Please return all lines from the records below that include the string "list".

(Stored data entries)
- Opening Delimiter -

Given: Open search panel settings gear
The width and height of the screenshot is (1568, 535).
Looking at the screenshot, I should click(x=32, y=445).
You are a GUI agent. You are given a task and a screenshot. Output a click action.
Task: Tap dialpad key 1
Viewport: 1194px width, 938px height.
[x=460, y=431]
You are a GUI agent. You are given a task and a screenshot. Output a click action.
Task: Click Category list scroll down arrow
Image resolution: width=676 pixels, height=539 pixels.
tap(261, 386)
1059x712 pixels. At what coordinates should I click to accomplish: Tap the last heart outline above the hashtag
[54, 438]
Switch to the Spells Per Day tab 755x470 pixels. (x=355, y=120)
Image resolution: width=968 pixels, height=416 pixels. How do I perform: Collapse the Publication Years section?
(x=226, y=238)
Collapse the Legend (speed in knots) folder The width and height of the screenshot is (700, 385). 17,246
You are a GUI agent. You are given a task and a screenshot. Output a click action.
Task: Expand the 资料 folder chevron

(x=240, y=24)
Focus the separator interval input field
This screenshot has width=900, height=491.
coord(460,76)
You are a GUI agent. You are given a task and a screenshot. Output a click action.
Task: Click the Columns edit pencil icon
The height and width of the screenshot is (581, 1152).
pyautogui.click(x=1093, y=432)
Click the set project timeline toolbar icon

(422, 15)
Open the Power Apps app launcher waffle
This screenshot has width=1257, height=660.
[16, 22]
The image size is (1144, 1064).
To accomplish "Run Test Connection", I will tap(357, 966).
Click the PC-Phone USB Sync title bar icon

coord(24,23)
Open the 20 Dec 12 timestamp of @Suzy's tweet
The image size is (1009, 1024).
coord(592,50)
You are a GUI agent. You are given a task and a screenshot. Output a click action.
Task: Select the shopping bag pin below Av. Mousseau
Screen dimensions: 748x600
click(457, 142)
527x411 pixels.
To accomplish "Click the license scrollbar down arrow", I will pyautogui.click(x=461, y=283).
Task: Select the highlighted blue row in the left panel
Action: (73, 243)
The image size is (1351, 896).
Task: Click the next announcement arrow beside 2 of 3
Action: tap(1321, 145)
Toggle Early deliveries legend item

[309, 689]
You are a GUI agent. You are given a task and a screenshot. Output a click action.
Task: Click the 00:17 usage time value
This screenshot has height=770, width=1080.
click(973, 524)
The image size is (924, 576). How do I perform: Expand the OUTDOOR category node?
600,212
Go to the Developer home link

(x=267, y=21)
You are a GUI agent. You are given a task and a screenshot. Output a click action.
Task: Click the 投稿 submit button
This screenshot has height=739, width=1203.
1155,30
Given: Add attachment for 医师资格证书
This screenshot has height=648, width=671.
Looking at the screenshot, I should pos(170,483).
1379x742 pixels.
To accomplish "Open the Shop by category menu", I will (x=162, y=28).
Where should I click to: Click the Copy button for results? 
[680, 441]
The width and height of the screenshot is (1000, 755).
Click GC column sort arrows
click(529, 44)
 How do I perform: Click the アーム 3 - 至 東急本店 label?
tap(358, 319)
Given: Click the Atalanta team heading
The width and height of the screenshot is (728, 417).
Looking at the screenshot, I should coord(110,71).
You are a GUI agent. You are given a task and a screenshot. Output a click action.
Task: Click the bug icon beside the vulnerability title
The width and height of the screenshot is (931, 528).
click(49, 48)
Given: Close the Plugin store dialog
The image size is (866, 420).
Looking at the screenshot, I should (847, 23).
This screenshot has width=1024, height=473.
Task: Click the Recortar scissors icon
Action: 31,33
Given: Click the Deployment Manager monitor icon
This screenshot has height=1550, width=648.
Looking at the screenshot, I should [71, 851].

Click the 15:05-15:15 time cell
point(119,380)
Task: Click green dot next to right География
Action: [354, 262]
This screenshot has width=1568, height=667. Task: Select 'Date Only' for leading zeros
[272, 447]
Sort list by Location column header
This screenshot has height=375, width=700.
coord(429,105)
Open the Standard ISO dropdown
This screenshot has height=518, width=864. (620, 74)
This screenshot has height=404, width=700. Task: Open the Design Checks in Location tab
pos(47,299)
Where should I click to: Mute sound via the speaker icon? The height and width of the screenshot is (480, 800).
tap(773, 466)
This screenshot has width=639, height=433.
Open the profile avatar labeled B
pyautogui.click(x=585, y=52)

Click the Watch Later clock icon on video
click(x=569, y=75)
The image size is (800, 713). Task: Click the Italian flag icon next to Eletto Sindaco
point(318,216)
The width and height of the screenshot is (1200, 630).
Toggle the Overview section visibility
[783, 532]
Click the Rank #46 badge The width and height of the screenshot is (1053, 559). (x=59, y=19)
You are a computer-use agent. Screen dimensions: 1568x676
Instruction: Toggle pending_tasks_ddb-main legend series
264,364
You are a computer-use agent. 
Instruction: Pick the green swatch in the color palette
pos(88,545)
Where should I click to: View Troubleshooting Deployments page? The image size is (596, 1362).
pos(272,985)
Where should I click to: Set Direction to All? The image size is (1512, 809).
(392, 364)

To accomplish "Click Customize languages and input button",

- Closing Delimiter -

**OUTPUT BELOW**:
Task: Click Category list scroll down arrow
Sort list by Location column header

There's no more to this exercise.